Social Web Strategies
View SlideShare presentation or Upload your own. (tags: blogwell social)

How big companies use social media

Tuesday, September 30th, 2008

GasPedal along with the Blog Council is hosting a half day event in San Jose, CA (October 28, 2008), called BlogWell: How big companies use social media.

If you’re interested in hearing how eight major corporations have dealt with blogging and social media, this is a can’t miss event.

Via case studies, you’ll learn how to:

  • Create great content
  • Measure ROI
  • Obtain buy-in from management
  • Manage legal and HR issues
  • Deploy internal blogs and social media
  • Blog in regulated industries
  • Coordinate communications, marketing, customer service, PR, and sales
  • Engage detractors and deal with negative word of mouth
  • Work with an agency
  • blog in a BtoB environment
  • deal with blogs and corporate social responsibility

Speakers:

  • John Earnhardt, Cisco Systems
  • Lindsay Lebresco, Graco
  • Nick Ayers, The Home Depot
  • Ken Kaplan, Intel
  • Hilary Weber, Kaiser Permanente
  • Debbie Curtis-Magley, UPS
  • Tim Collins and Ed Terpening, Wells Fargo
  • Suraya Bliss, Walmart

For $200, you can’t lose.

To stay up to date, subscribe to Andy Sernovitz’s Damn, I Wish I’d Thought Of That.

Note: This event has nothing to do with BlogWell even though it has the same name; we’re just nice like that.

Managing and Moderating Online Conversations (Webinar)

Saturday, September 6th, 2008

Are you interacting with your customers online?

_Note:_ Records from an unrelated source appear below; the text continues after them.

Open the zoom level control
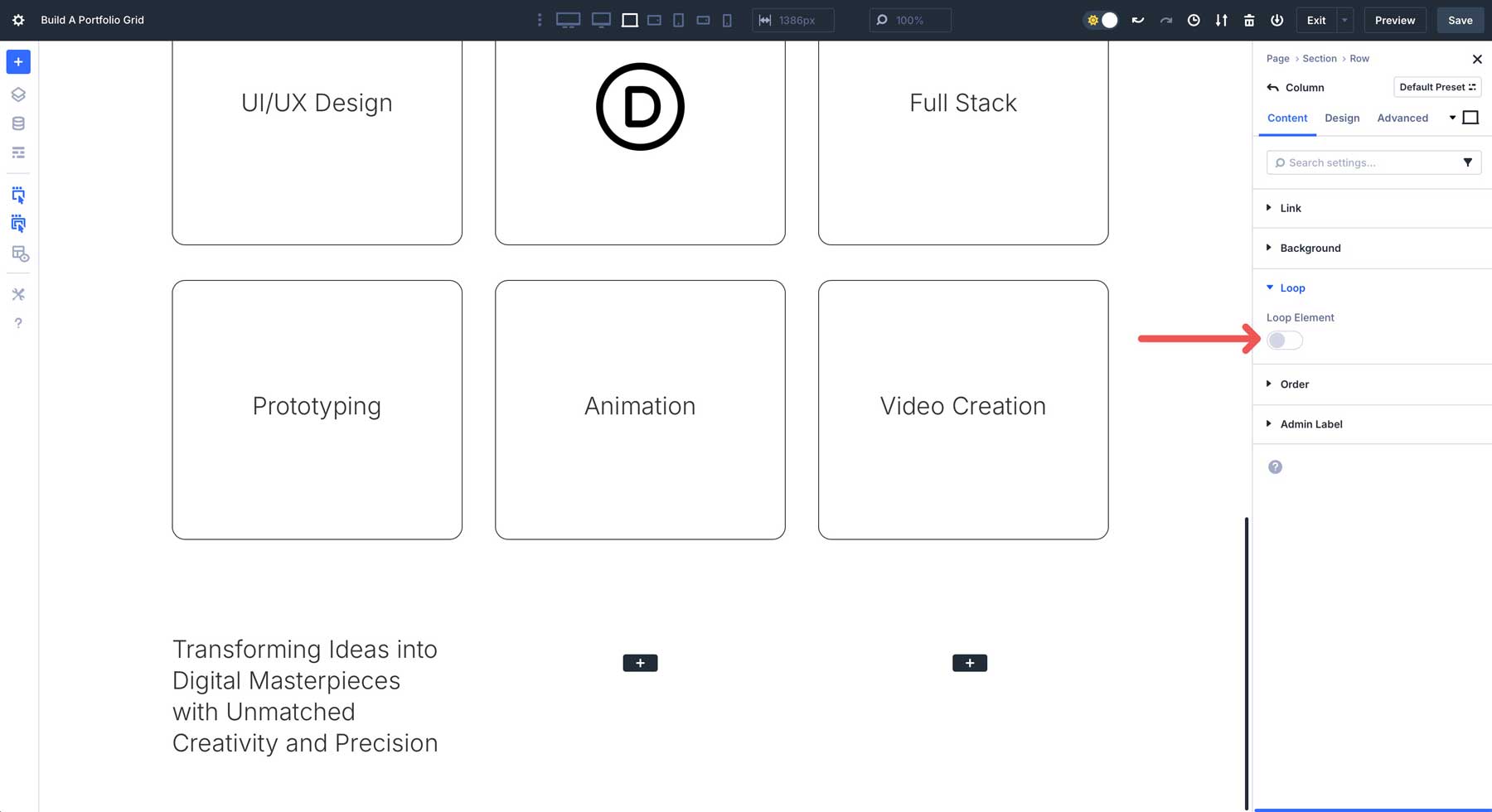The width and height of the screenshot is (1492, 812). pyautogui.click(x=909, y=20)
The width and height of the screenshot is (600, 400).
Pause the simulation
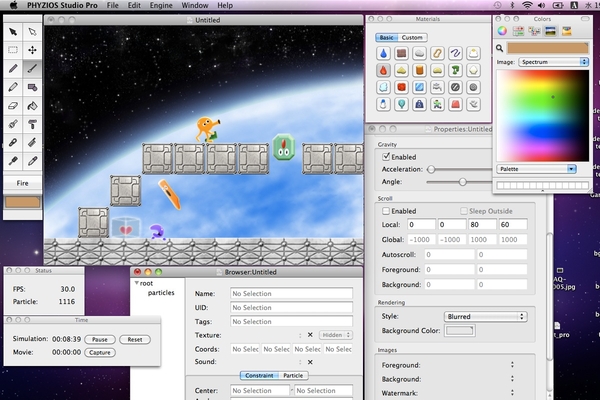tap(101, 340)
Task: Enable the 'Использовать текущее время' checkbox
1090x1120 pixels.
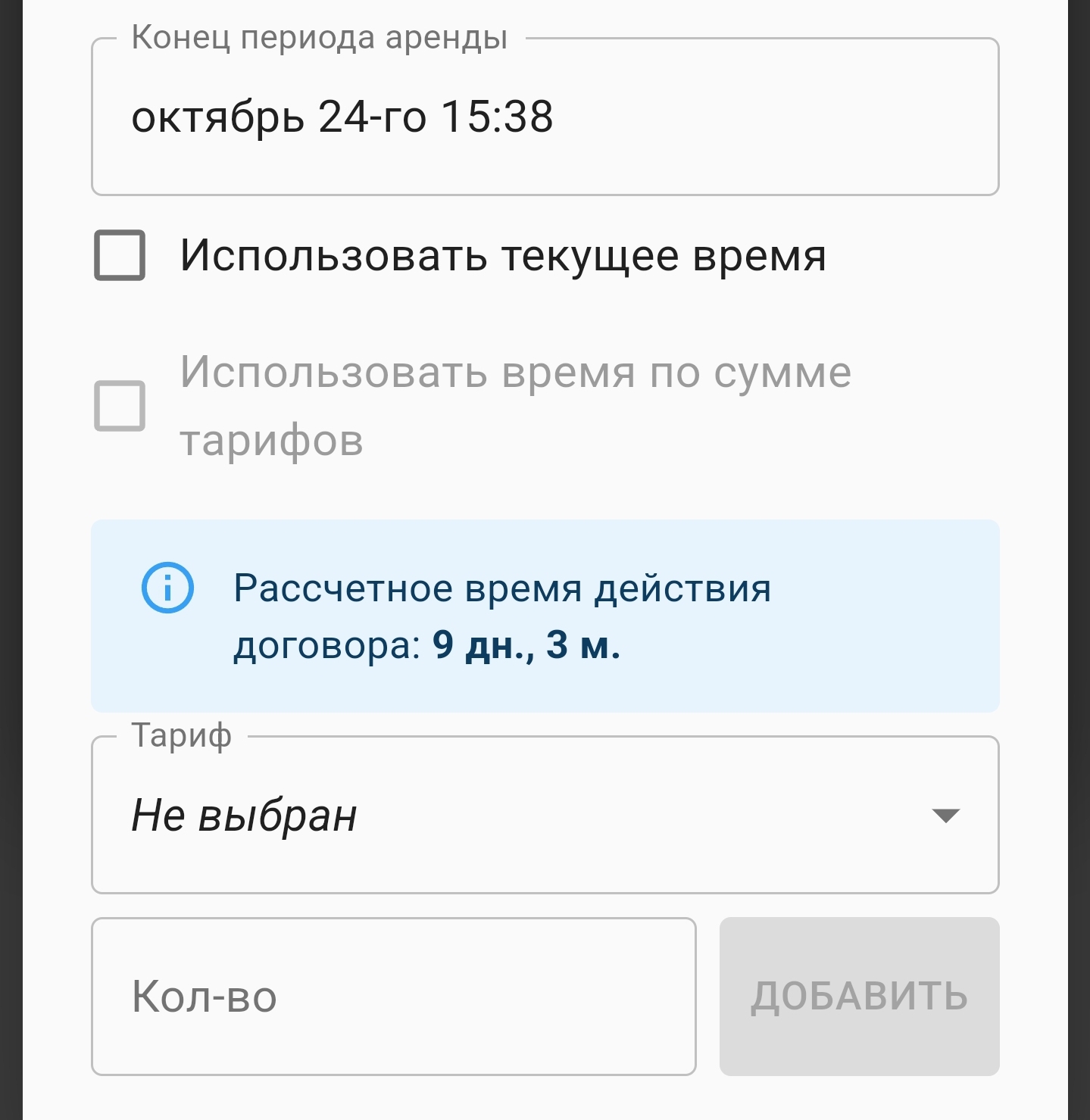Action: pyautogui.click(x=119, y=257)
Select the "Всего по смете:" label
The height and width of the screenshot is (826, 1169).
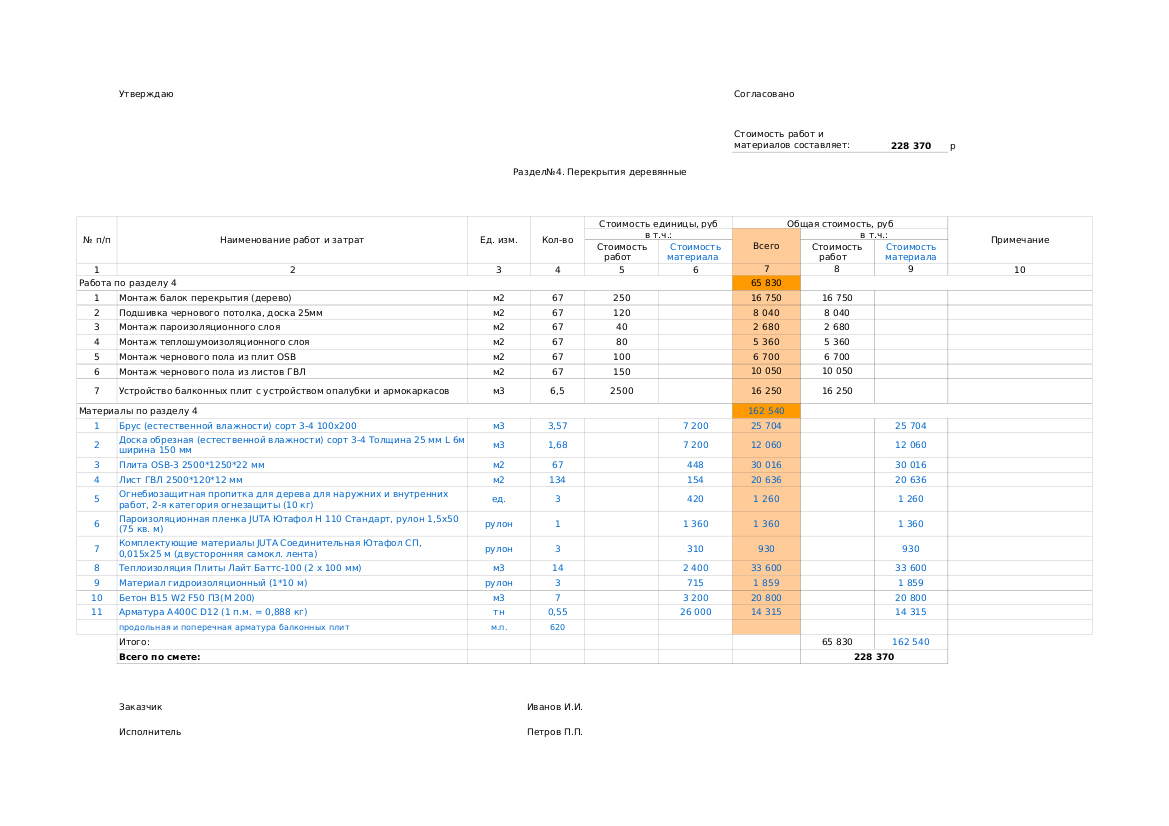point(160,657)
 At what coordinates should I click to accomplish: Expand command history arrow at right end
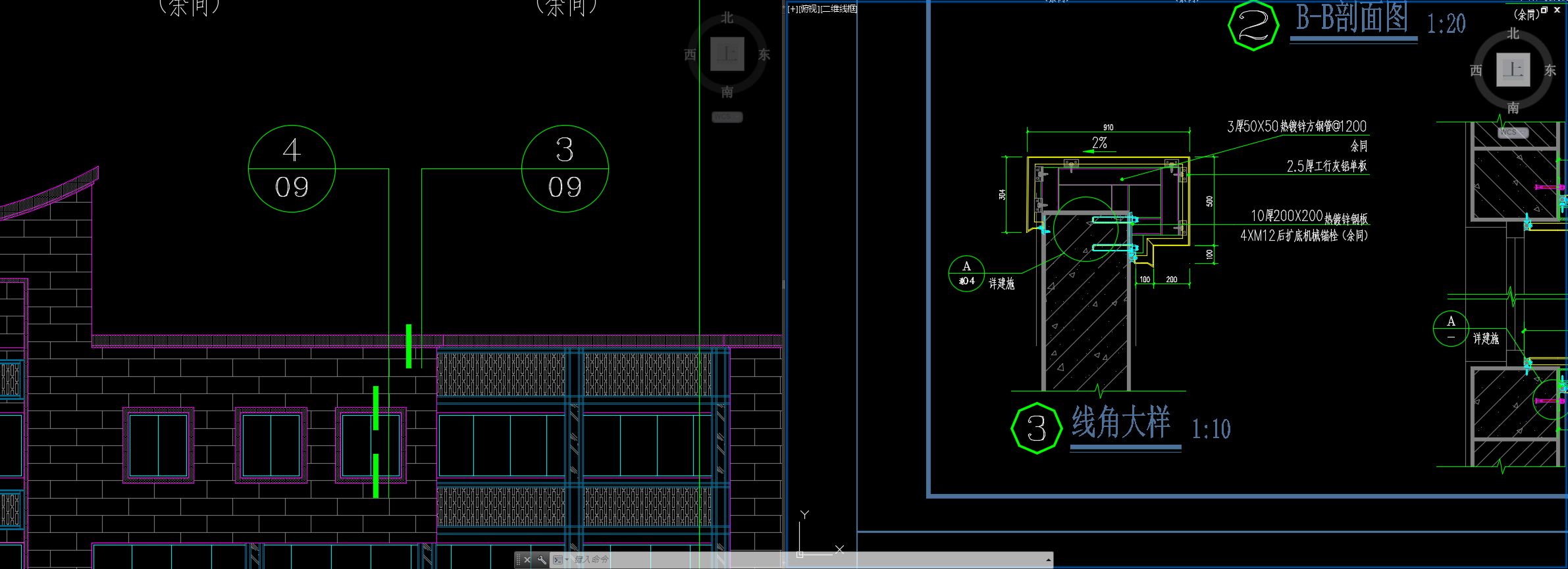point(1048,560)
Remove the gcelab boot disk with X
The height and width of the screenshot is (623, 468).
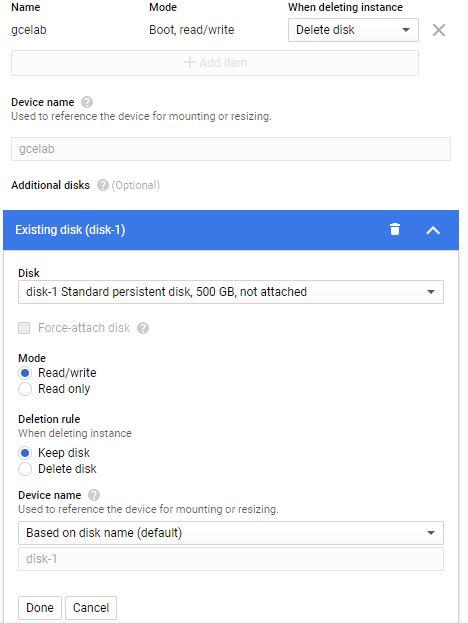[439, 30]
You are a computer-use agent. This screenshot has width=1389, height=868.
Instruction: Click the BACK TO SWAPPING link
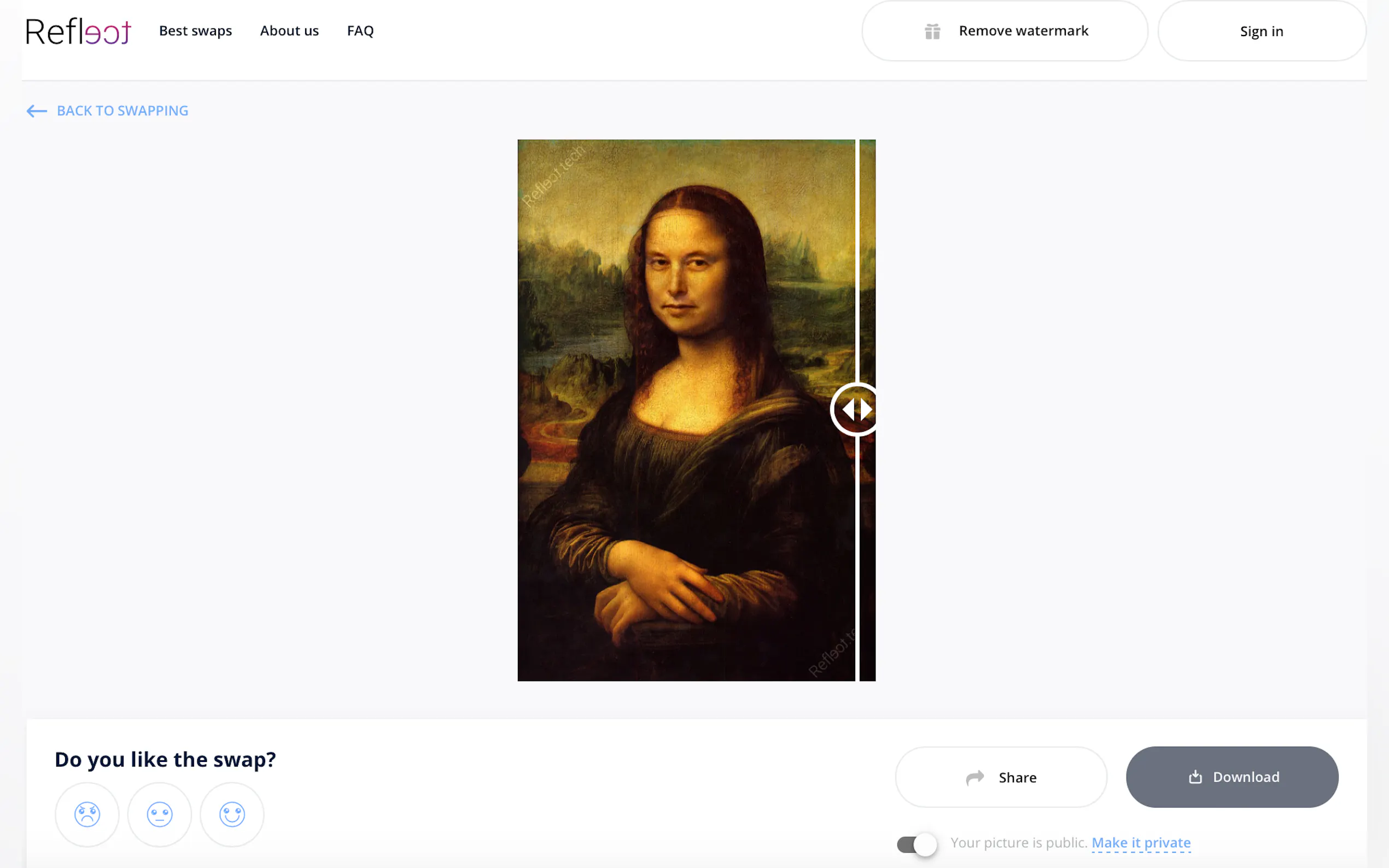[122, 111]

There’s a webinar happening over at Mzinga next Tuesday (free) about the importance of cultivating, monitoring, and managing your online conversations.

Topics will include:

  • Key components of effective community management
  • Multiple moderation techniques and advice on which are best for your business
  • Industry statistics on the link between moderation and management and community success
  • Featured case studies from leading brands with thriving communities

Date and Time:

September 9, 2008, 2.30 E.T (Check current time here)

Register here

Speakers:

Scott Monty: Head of Social Media, Ford Motor Company
Scott on Twitter

Mike Pascucci: Director of Moderation Services, Mzinga,
Mike on Twitter

Aaron Strout (Moderator)
Aaron on Twitter

Note: There’s an interesting and related post over at Jeremy Owyang’s blog you should take a look at: Why some don’t need to join the conversation

Claudia – this one’s for you ;)

Story via: Scott Monty”s blog

Image: Brian Solis

Is Social Media Right For You and Are You Right For Social Media?

Sunday, April 6th, 2008

I’ve been inspired to write this post after reading Naomi Dunford‘s : How We Killed Social Media, in particular, this line:

“We added shit to the wine and then wondered why the wine tasted like shit.”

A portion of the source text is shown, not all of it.